_Description of the task_
Extend the article on green bonds and ESG investing, starting after its final sentence and keeping its tone and citation style.

_Quoted text_
Green Investing: The Rise in Popularity of ‘Green Bonds’ and ESG Investing

The move towards green investing is a global shift. 2020 marks the first year that investment in ESG-oriented funds topped US$1 trillion (FT Advisor 2020). Far from being an ‘investment fad’, ESG investment is here to stay. And as this article will show, it’s likely to become the dominant investment theme over the coming decades.

The Growing Importance of Socially Responsible Investing

If the importance of socially responsible investing could be summarized in two words, they would be ‘attracting capital’. In 2019, nearly 500 green bonds were launched on the market, a 25% increase on 2018 (CNBC 2020). Despite a tumultuous year for markets, investment in ESG funds have set a record pace for launches in 2020, with the year likely to finish with a record number of ESG-oriented funds (Morningstar 2020). The implication for companies everywhere is clear: Improve their ESG credentials or risk being overlooked by asset and fund managers. Even oil and gas companies have picked up on the message: When BP announced plans to increase investments in renewables ten-fold in 3Q 2020, to many it felt like a pivotal moment (Ecowatch 2020).

Outside of attracting capital, two further ‘mega trends’ are hastening the move towards socially responsible investing. The first is regulation. A survey of 300 European investors conducted by State Street Global Advisors in 2019 (Harvard Law School Forum on Corporate Governance 2020) showed that over half of them said that getting ahead of regulations was the main reason for them incorporating ESG measures in their investment strategies. They noted that this included domestic regulation and the Global Reporting Initiative. The second megatrend outside of attracting capital is demographic: Dave Nadig of ETF.com puts this succinctly when he says: “We’re in the middle of a $30 trillion intergenerational wealth transfer from baby boomers to their children. And those kids-not really millennials only, but people from 25 to 40 years old — simply think about their investment decisions differently.” (MSCI 2020).

_Record extracts_
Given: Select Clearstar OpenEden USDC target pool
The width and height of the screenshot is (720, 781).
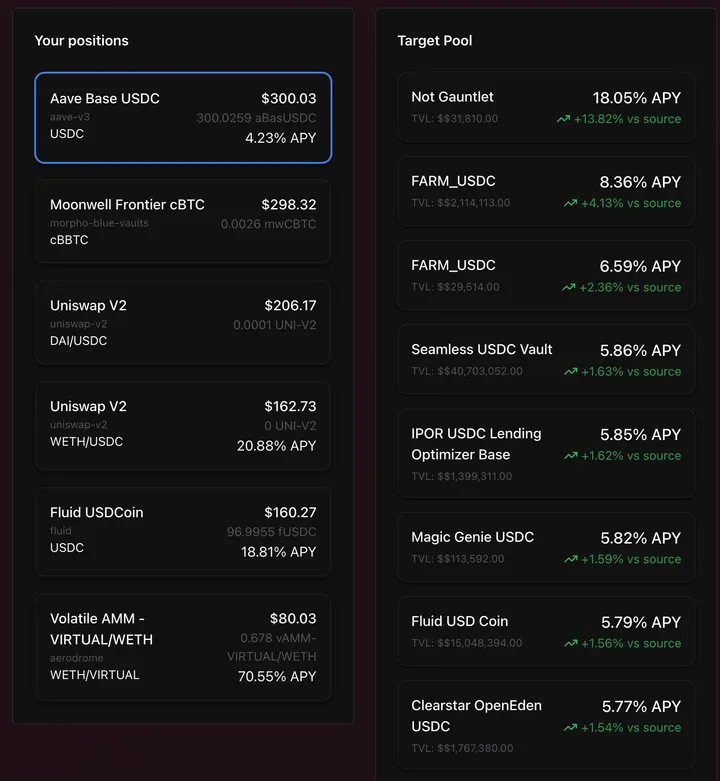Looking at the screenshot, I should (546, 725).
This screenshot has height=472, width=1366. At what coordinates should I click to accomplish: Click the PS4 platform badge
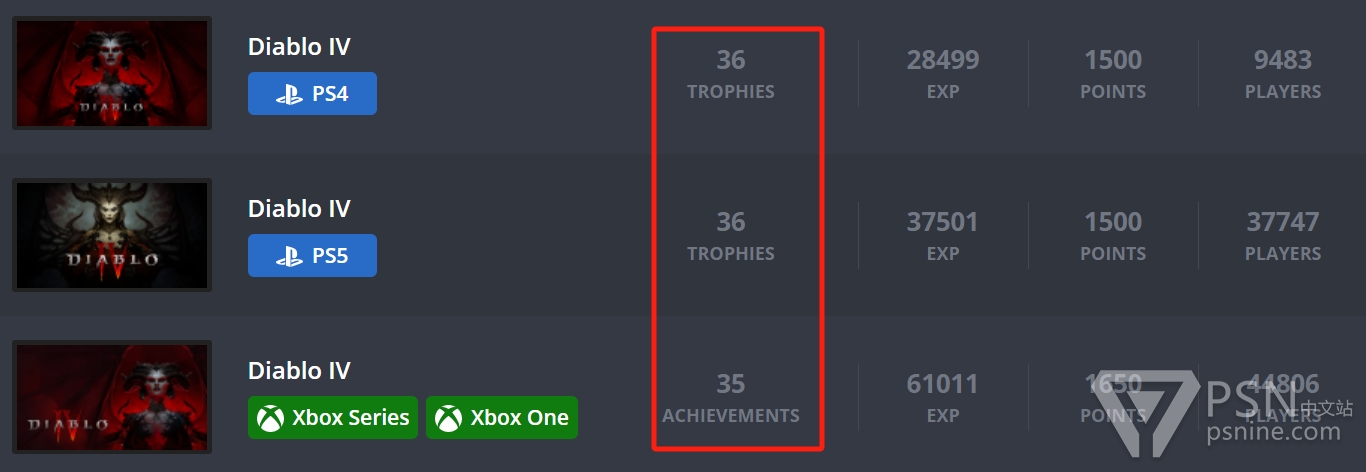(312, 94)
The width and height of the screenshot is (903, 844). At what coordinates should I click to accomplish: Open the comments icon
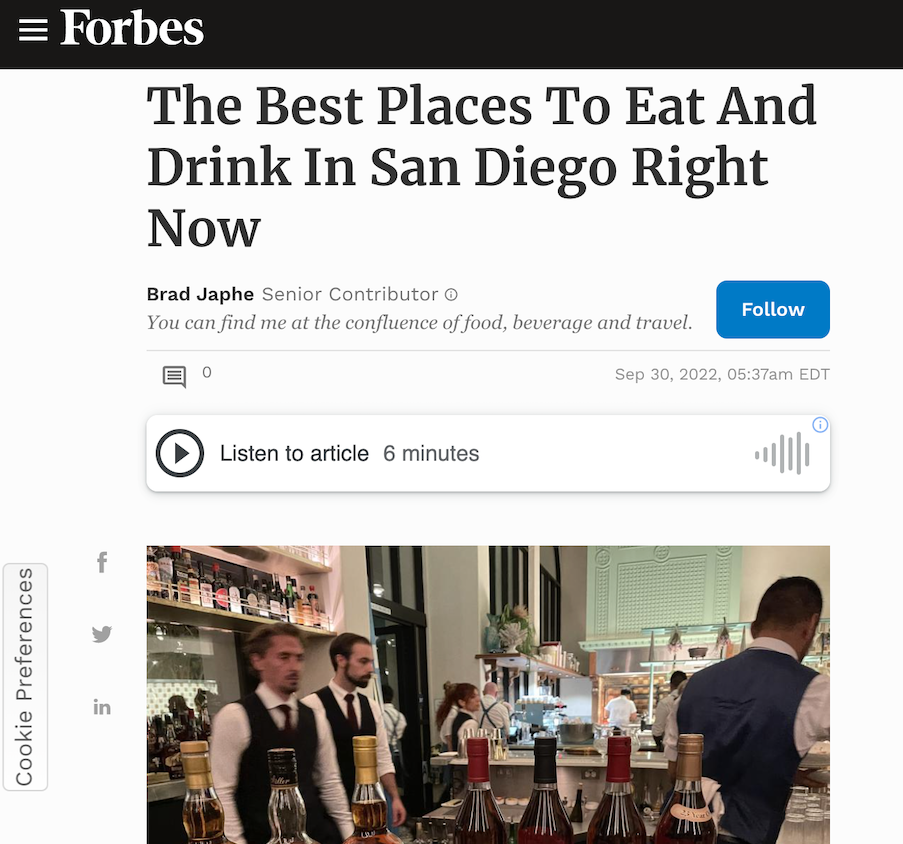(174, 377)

_Right answer_
What is ESG investing?

The UN’s 17 Sustainable Development Goals (SDGs) (United Nations 2020) provide the most widely used point of reference for ESG investing; if an investment doesn’t straddle at least some of the categories proposed by the SDGs, it’s unlikely to be ESG-compliant. For the sake of pinning down a definition, the MSCI definition of ESG investing is: “Sustainable investing is about investing in progress, and recognizing that companies solving the world’s biggest challenges can be best positioned to grow” (BlackRock 2020). The expression ESG Investing is usually used interchangeably with ‘green investing’, ‘sustainable investing’, and ‘impact investing.’

Different Types of ESG Funds

The explosion in the growth of ESG investing has meant that ESG funds have sought to differentiate by themes and strategies. For example, water-focused ETFs, such as Invesco’s S&P global water index, invest entirely in water-related assets. These could include everything from utilities firms to companies focused on water desalination. A renewable energy ETF, probably the most common type of ESG-oriented of all, will inevitably focus on renewable energy firms (solar, wind, biomass, etc.). But the rush to be included in these ETFs and other ESG-oriented funds has companies rushing to talk up their sustainable credentials — simultaneously creating a need for an ESG taxonomy.

Morningstar has made a valuable contribution to this endeavor by defining four broad categories of sustainable funds: ESG Consideration funds (funds which refer to ESG criteria in their prospectuses as one of the factors considered in their investments), ESG Focus Funds (those funds which make ESG factors a featured component of their investments, often working with companies to drive ESG-related activities), Impact Funds (funds with a focus on broad sustainability issues), and finally, Sustainable Sector Funds (funds aiming to profit from the transition to a green economy — e.g. renewables, green real estate, etc.)(Morningstar 2020).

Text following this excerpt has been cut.